• **Data shown**:
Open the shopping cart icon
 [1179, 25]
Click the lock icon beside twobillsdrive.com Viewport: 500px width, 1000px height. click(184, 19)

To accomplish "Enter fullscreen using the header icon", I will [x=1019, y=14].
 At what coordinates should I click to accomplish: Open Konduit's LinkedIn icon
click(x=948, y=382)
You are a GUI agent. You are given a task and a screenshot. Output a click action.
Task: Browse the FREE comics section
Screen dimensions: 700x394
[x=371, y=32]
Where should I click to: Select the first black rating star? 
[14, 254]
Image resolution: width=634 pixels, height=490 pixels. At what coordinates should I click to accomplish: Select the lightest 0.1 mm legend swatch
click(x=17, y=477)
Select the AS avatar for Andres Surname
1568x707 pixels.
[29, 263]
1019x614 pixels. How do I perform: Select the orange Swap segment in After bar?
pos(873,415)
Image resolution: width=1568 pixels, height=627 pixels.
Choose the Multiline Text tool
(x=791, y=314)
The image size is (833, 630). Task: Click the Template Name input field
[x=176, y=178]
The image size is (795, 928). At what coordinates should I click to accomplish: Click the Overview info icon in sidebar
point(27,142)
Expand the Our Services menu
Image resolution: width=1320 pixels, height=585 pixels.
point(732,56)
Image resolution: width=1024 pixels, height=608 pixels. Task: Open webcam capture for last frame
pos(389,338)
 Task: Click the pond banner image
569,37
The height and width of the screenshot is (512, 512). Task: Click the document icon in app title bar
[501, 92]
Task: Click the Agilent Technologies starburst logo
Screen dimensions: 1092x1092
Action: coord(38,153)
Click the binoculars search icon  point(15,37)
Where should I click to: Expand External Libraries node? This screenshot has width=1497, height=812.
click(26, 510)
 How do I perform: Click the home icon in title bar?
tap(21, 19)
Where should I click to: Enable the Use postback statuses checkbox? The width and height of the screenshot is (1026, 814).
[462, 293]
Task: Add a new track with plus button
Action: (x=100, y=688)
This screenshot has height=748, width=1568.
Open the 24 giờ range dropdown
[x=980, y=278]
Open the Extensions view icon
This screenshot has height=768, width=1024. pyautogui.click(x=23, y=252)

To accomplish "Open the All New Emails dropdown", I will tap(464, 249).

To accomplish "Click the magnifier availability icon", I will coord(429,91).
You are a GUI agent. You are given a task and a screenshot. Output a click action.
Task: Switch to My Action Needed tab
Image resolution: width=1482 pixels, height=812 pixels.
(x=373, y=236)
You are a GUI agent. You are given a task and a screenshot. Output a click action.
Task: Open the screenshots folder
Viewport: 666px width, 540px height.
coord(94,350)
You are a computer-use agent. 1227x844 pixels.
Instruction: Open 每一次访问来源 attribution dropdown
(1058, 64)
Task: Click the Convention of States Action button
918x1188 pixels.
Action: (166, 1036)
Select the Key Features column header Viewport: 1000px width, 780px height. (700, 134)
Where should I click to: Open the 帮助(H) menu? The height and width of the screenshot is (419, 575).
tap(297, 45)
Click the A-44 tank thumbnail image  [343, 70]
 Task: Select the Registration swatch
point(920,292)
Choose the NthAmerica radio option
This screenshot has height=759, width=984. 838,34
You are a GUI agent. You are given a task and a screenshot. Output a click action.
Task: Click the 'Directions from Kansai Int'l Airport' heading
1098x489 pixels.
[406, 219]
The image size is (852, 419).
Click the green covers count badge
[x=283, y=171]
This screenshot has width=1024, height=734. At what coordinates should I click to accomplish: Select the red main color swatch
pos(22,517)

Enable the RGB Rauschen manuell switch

• **What is needed**: Could you return every line from the entries above in which the string "will" occurs?

• **Answer section**:
To accomplish "Enter fullscreen using the header icon", I will [x=1019, y=14].
To accomplish "Open the All New Emails dropdown", I will tap(464, 249).
To accomplish "Click the magnifier availability icon", I will coord(429,91).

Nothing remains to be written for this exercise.